Analysis of Complex Survey Data

A 3-Day Remote Seminar Taught by
Brady West, Ph.D.

Standard courses on statistical analysis assume that survey data are collected from a simple random sample of the target population. Little attention is given to design features of the survey, including unequal probabilities of observation and stratified multistage sampling.

Most software procedures commonly used for data analysis in statistical software packages, such as SAS, SPSS, and Stata, do not allow the analyst to take these properties of survey data into account. Failure to do so can have an important impact on estimation and population inference for all types of analyses, ranging from simple descriptive statistics to multivariable regression models.

This seminar provides an introduction to statistical methods for the analysis of complex sample survey data. Such data typically include weights that adjust for differences in probability of selection, differences in subgroup response rates, stratification, and clustering, often in multiple stages.

Starting May 6, we are offering this seminar as a 3-day synchronous*, remote workshop for the first time. Each day will consist of a 4-hour live lecture held via the free video-conferencing software Zoom. You are encouraged to join the lecture live, but will have the opportunity to view the recorded session later in the day if you are unable to attend at the scheduled time.

Each lecture session will conclude with a hands-on exercise reviewing the content covered, to be completed on your own. An additional session will be held Thursday and Friday afternoons as an “office hour”, where you can review the exercise results with the instructor and ask any questions.

*We understand that scheduling is difficult during this unpredictable time. If you prefer, you may take all or part of the course asynchronously. The video recordings will be made available within 24 hours of each session and will be accessible for two weeks after the seminar, meaning that you will get all of the class content and discussions even if you cannot participate synchronously.


The course will introduce variance estimation techniques that take into account the weighting, stratification, and cluster sampling that are properties of the multistage sampling designs used by most major survey organizations. Initially, we’ll focus on the estimation of sampling variances for descriptive statistics (means, proportions and quantiles of distributions), and then we’ll turn to variance estimation for subpopulations and multivariable modeling.

There will be a strong practical focus on available software procedures for commonly used analyses, including testing for between-group differences in means and proportions, linear regression analysis for continuous dependent variables, contingency table analysis for categorical data, logistic regression for categorical responses, and multilevel modeling. Numerous examples of these types of analyses will be presented “live” using statistical software.

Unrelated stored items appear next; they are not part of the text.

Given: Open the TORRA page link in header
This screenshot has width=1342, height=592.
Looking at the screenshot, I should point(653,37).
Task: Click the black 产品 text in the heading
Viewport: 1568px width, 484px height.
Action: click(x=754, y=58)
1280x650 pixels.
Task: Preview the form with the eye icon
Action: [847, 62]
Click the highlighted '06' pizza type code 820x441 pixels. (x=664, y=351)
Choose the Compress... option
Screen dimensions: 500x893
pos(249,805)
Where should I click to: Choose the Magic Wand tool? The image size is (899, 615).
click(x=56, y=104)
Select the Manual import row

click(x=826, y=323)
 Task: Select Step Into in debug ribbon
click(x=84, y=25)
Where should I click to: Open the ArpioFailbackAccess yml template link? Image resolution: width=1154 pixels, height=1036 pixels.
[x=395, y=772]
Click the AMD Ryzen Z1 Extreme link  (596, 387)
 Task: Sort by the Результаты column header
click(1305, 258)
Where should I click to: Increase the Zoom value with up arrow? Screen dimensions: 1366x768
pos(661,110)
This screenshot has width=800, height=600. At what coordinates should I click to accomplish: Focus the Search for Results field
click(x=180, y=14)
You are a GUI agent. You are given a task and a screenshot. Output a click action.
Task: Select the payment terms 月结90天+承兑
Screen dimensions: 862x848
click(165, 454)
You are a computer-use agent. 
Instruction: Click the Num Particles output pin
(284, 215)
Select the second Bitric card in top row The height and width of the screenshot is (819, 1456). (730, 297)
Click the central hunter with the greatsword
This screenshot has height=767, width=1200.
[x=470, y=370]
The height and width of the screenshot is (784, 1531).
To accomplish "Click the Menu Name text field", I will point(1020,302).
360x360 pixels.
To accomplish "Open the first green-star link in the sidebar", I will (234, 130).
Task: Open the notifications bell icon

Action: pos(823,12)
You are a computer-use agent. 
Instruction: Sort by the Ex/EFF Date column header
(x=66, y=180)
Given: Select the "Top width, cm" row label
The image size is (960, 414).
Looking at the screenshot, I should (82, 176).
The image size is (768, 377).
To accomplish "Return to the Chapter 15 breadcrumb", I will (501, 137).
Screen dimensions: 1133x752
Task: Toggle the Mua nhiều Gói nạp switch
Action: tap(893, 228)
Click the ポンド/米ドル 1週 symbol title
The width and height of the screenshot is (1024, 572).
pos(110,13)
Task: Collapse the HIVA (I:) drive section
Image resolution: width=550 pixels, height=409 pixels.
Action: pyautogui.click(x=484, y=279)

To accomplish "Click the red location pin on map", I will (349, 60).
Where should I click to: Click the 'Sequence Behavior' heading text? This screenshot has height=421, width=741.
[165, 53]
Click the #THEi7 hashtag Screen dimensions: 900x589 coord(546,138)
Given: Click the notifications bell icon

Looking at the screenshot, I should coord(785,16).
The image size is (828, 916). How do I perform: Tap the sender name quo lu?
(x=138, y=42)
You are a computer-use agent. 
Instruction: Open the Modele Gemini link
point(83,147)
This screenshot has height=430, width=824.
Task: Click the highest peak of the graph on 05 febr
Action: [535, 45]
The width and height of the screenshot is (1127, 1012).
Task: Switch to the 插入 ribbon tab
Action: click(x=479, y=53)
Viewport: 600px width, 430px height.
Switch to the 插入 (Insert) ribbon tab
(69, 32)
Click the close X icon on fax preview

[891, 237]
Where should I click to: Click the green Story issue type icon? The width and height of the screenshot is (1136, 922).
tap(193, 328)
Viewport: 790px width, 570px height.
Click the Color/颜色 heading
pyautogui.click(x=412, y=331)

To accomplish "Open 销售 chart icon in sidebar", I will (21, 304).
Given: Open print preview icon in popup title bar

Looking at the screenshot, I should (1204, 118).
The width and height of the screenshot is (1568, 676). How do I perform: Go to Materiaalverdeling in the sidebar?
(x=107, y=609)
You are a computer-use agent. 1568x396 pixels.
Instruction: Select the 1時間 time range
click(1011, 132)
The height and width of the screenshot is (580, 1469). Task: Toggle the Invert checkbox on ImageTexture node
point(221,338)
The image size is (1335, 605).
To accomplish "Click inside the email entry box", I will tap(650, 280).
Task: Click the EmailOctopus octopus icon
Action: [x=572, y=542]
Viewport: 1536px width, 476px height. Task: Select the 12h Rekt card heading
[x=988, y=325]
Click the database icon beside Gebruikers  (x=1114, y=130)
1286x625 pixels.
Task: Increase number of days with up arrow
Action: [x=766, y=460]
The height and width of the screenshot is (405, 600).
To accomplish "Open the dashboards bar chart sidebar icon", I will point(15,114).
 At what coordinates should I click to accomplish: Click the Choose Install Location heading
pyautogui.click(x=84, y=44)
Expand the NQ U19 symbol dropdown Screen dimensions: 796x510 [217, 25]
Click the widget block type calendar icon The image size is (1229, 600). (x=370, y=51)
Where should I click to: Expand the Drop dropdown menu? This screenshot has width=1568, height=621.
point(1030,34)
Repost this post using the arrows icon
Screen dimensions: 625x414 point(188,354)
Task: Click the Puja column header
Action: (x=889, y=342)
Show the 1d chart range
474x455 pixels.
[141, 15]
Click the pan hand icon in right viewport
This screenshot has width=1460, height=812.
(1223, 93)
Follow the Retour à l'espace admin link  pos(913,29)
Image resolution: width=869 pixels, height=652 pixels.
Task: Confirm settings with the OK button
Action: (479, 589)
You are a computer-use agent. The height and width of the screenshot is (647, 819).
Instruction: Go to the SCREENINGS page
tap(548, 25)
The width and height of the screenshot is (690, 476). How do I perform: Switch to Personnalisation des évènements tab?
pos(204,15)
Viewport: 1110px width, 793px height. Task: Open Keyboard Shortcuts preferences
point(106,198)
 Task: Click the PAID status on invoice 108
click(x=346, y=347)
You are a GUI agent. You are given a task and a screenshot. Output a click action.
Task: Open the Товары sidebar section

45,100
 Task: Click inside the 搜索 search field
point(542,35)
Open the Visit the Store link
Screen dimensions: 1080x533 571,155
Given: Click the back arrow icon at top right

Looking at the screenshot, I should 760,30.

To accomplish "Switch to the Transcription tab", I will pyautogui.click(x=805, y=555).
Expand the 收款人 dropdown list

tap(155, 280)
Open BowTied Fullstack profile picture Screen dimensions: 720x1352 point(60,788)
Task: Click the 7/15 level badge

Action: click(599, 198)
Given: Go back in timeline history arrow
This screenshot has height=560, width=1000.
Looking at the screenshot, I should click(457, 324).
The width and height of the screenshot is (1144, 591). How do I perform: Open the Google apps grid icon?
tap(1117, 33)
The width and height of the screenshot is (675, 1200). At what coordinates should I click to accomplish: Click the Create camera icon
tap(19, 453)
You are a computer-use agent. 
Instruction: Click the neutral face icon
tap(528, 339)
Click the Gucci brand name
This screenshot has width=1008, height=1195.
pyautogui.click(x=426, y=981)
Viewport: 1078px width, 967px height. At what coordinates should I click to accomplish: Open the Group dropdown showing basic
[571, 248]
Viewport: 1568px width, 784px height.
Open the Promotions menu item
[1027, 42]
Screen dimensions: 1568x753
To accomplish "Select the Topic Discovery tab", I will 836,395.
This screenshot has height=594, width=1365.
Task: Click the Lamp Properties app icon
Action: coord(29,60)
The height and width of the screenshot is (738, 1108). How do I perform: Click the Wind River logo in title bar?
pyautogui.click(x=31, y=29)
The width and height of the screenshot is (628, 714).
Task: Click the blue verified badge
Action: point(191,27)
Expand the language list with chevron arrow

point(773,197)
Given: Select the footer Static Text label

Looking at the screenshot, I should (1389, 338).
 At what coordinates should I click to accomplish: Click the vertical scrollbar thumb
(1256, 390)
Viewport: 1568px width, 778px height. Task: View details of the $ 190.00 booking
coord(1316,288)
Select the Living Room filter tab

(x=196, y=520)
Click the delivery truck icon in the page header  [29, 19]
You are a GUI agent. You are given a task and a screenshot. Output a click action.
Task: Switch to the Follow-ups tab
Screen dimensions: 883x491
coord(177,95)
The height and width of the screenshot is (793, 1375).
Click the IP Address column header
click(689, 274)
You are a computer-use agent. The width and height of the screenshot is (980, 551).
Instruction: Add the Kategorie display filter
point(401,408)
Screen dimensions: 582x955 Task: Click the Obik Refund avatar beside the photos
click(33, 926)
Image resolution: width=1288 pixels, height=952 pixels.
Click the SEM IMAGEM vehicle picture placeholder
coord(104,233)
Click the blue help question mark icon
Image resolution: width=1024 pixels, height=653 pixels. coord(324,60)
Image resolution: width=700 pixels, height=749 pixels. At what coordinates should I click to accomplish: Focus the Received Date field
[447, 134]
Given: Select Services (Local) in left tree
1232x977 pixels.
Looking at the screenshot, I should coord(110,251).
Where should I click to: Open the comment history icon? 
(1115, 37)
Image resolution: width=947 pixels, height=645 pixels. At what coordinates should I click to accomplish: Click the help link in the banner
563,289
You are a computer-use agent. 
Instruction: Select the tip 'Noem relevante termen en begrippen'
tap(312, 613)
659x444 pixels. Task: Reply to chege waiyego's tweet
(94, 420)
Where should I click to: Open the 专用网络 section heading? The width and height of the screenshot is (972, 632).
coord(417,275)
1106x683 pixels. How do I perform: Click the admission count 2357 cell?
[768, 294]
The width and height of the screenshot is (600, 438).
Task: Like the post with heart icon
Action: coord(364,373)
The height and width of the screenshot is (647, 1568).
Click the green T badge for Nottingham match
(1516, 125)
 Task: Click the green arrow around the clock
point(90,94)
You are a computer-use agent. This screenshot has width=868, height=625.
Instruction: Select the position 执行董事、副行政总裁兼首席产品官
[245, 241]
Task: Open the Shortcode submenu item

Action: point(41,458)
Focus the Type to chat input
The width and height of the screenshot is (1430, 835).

This remote seminar is held via Zoom, a free video conferencing application. Instructions for joining a session via Zoom are available here. Before the seminar begins, you will receive an email with the meeting code and password you must use to join.

In all cases, methods will be illustrated using software, with Stata and R examples and syntax. Some familiarity with reading in data and performing basic statistical analyses in either Stata or R is recommended. Analogous syntax will be provided online for a variety of other packages, including SAS, SPSS, SUDAAN, and Mplus.

Seminar participants who are not yet ready to purchase Stata could take advantage of StataCorp’s free 30-day evaluation offer or their 30-day software return policy.

If you’d like to take this course but are concerned that you don’t know enough R, there are excellent online resources for learning the basics. Here are our recommendations.

WHO SHOULD Register? 

Participants should have a sound working knowledge of applied statistical analysis, including hypothesis testing, descriptive estimation, confidence interval construction and interpretation, and linear and generalized linear regression modeling. Background in survey sampling techniques is recommended but not required.

Importantly, this is a course on analysis of survey data and not on complex sample design, although brief introductions to common sample design techniques will be provided to motivate the material on analysis. No knowledge of specific software is required, and examples of syntax in a variety of software packages with procedures available for the analysis of complex sample survey data will be provided. The course will have a heavy practical focus and will not include extensive discussions of the mathematical theory behind these analytic approaches.



1. An Introduction to Complex Sample Designs
     – Multi-stage designs
     – Stratification
     – Cluster sampling
     – Finite population corrections
     – Design effects
     – Effective sample size

2. Survey Weighting and Population Inference
     – Components of survey weights
     – Adjustment of survey weights
     – Using survey weights for estimation
     – Loss of precision due to weighting
     – Models and assumptions for inference from complex sample survey data
     – Sampling distributions and confidence intervals

3. Introduction to Variance Estimation
     – Sampling error calculation models
     – Ultimate clusters
     – Taylor series linearization
     – Introduction to specialized software for complex sample variance


4. Replication Methods for Variance Estimation
     – Jackknife repeated replication
     – Balanced repeated replication
     – Bootstrapping
     – Choosing between variance estimation methods

5. Descriptive Analysis
     – Means
     – Totals
     – Proportions
     – Percentiles
     – Subpopulation analysis
     – Examples using available software

6. Categorical Data Analysis
     – Univariate analyses
     – Bivariate analyses and design-adjusted chi-square tests
     – Odds ratios and relative risks
     – Examples using available software


7. Linear Regression Analysis
     – Review of linear regression for simple random samples
     – Fitting linear regression models to complex samples
     – To weight or not to weight?
     – Examples using available software

8. Logistic Regression Analysis
     – Review of logistic regression for simple random samples
     – Fitting logistic regression models to complex samples
     – Examples using available software

9. Multilevel Modeling (time permitting)
     – Special considerations for fitting multilevel models to complex samples
     – Examples using available software